Ele disse que estava cansado de tudo e que fazia um enorme esforço para não necessitar dos serviços públicos que, desde 2013, no Brasil foram escancarados em sua podridão, reduzida serventia e descaso com o povo. No caso dele, estava precisando de um importante documento em uma de nossas organizações que se diz das melhores de Minas e, por vezes do Brasil. Na verdade ele nem gostava de lidar com esta organização. Desde pequeno ouvia horrores sobre ela e orava em demasia para não precisar dos seus serviços. Mas a vida não é como a gente quer e obrigatoriamente foi levado a essa necessidade. Havia, como é de bom tom no Brasil, reunido maiores informações para não chegar à corporação sem conhecimento algum. Conversou com o papagaio, pegou toques com um canário e aprendeu muito com um urubu.
Cheio de convicções voou até lá chegando exausto e com taquicardias múltiplas. A despeito de pequenino o passarinho voa rápido e para se estabilizar no ar usa de suas asas potencialmente. Por isso chegou sem fôlego e quando falava para o pardal que atendia, teve um susto, o pardal nem lhe deixou terminar a explicação enviando-lhe para o famigerado mundo da internet dizendo que o documento em desejo poderia ser retirado no mundo virtual. O pardal ainda disse que nem precisava perder o fôlego, “a coisa não é aqui”. O susto foi grande, pois ouviu que a organização era “comunitária” e que fazia de tudo para manter a ordem e a paz. Apavorado e meio tonto saiu voando como nunca.

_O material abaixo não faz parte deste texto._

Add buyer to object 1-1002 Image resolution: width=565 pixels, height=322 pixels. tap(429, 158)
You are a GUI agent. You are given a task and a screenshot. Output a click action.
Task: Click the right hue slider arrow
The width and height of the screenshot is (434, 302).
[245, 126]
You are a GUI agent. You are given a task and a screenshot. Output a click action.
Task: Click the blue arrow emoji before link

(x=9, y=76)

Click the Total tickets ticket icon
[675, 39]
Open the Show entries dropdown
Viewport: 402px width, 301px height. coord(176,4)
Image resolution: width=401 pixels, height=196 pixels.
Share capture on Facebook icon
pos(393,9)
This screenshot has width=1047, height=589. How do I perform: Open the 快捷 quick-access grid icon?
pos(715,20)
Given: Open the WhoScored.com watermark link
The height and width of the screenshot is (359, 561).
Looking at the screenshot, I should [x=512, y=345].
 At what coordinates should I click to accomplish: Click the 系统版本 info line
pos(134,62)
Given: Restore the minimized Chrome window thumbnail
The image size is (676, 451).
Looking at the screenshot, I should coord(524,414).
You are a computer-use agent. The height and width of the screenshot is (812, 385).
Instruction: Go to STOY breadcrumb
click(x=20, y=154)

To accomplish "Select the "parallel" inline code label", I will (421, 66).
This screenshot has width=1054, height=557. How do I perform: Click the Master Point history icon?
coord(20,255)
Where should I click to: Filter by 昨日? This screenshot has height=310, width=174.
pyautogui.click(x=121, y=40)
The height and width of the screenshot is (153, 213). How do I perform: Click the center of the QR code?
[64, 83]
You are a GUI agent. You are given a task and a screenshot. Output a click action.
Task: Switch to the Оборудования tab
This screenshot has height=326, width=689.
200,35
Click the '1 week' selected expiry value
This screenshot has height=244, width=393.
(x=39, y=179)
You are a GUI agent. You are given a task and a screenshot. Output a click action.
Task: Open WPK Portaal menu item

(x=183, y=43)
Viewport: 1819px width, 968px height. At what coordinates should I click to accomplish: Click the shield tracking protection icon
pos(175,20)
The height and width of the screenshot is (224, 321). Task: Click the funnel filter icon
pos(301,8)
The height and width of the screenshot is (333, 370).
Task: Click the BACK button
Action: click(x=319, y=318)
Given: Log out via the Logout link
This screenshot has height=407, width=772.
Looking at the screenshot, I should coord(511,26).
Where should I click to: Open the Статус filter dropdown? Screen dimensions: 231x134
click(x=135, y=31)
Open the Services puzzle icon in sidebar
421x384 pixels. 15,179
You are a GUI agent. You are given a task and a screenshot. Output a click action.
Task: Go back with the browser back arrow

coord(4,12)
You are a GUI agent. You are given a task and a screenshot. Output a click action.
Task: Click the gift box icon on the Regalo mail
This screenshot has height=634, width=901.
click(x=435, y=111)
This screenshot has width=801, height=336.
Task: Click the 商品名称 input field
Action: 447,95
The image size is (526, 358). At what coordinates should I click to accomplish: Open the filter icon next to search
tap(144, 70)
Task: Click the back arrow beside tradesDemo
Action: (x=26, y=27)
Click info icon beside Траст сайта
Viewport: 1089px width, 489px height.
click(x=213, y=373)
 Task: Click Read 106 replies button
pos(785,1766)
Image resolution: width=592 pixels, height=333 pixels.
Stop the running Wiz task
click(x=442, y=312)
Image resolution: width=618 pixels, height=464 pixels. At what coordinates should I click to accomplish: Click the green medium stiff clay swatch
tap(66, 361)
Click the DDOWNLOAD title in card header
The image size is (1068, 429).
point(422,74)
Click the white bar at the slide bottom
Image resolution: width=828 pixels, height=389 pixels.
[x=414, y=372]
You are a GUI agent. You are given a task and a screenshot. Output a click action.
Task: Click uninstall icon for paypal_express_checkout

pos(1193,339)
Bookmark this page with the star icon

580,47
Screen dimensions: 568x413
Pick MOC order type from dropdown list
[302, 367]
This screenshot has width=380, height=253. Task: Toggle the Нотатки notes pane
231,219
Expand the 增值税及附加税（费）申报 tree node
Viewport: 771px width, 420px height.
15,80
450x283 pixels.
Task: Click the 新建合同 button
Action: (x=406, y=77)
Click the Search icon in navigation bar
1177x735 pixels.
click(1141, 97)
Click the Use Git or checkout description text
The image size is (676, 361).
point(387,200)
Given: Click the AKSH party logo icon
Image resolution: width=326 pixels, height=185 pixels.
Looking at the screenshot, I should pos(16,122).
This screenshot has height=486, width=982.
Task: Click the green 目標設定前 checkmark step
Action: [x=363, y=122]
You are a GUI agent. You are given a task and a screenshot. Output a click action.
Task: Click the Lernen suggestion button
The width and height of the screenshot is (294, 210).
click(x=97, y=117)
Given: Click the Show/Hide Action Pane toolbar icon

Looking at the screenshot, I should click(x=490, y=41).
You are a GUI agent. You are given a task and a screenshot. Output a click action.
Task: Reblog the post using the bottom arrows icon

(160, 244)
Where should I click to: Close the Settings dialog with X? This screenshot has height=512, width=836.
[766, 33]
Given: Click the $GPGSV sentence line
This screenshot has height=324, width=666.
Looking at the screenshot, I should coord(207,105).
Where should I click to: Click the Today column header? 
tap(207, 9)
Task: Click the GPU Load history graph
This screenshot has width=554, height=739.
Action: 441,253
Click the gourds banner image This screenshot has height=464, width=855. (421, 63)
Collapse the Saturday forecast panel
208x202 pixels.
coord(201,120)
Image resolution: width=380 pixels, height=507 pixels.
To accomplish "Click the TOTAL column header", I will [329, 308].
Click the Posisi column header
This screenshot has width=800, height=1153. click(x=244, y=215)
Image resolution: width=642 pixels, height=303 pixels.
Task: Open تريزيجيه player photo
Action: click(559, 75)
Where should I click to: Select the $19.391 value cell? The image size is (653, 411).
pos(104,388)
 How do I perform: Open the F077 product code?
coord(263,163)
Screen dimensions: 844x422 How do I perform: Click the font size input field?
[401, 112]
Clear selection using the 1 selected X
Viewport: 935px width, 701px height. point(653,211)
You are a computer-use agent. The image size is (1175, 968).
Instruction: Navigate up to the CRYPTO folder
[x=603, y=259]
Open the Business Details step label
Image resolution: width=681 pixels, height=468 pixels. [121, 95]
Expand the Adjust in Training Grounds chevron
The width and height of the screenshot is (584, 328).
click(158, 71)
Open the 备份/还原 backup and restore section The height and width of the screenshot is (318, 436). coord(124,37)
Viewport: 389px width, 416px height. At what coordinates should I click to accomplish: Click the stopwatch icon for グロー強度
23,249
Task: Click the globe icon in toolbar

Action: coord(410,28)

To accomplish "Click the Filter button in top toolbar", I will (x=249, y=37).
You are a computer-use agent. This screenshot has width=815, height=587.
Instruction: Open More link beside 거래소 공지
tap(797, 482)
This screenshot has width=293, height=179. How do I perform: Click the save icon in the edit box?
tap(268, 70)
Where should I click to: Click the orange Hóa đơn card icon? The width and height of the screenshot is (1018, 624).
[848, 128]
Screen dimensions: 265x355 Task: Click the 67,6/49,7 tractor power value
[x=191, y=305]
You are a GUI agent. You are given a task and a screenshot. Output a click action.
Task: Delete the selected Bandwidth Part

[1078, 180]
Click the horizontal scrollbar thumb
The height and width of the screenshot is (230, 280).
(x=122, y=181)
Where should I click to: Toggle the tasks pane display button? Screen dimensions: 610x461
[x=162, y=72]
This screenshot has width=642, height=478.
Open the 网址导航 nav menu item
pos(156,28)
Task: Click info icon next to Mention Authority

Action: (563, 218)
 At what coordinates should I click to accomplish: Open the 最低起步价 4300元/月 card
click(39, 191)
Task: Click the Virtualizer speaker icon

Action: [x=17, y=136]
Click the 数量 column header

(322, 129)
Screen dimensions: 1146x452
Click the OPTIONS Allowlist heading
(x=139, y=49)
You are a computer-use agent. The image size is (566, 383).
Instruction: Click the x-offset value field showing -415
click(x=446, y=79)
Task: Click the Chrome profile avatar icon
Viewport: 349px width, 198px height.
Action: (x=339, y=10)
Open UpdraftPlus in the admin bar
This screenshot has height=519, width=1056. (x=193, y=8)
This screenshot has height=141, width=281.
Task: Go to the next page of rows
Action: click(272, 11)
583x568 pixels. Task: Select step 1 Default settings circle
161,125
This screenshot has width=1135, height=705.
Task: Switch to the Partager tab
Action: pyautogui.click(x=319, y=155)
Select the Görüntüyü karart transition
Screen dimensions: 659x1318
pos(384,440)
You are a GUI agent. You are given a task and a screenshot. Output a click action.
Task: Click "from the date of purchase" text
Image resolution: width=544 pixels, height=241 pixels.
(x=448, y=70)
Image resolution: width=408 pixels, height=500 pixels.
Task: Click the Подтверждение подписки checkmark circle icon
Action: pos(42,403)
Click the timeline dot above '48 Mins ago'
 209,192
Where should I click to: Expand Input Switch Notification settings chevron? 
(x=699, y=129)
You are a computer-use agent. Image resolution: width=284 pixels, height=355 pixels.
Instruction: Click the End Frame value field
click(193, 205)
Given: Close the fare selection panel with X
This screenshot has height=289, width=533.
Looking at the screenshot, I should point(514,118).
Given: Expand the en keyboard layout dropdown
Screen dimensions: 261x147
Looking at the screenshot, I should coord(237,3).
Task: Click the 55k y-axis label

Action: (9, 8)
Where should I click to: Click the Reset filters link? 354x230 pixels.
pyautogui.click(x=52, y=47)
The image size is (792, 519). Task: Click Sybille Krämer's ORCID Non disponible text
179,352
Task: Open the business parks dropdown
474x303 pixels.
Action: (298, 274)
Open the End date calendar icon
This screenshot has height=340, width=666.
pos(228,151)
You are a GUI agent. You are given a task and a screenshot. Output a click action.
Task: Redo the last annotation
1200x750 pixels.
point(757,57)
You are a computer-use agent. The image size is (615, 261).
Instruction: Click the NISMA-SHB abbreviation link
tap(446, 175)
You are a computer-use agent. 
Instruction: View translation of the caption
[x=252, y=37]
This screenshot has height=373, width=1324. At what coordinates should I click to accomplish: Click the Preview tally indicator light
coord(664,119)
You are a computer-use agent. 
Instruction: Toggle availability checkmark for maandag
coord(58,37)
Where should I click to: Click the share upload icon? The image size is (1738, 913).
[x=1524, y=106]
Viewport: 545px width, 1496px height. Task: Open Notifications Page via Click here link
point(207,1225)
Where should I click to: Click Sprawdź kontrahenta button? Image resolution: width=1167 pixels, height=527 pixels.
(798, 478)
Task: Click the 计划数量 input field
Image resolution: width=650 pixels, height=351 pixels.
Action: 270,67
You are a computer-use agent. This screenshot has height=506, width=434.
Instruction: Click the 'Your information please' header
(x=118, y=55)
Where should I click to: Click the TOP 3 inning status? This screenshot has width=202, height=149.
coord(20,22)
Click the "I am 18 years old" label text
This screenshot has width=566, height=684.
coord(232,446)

No meio do caminho ligou para a central desta organização. Uma galinha de voz suave asseverou que o documento era “do seu direito” e pediu que voltasse ao local para falar com o pardal que mandava naquele ninho. Ainda disse que deveria insistir, “direito é direito e pronto”. Mas como insistir em uma cultura que os iguais se defendem? Caberia usar o “jeitinho” dos humanos que se apegam a conhecidos? Impossível! Afirmou então que foi com muito medo ao local e encontrou outro pardal. Este era mais falante, dizia em alto e bom som que não era naquele local que ia resolver o problema e mandou-lhe voar até outro ninho de uma “coirmã” que há tempos atendia aquele tipo de sinistro pelo qual o beija-flor havia passado. Em uma ação desesperada o pequeno pássaro decidiu passar a fala da central diretamente para o pardal com duas listras que ouviu que o pedido da documentação era naquele ninho mesmo. O pardal teimoso e cheio de si resolveu ouvir aquele que lhe parecia maior e mais forte ao telefone e, sem reservas, atendeu ao beija-flor pedindo que esperasse nos poucos poleiros disponíveis. Com ironia, entretanto, não deixou de dizer que “a coisa ia demorar”.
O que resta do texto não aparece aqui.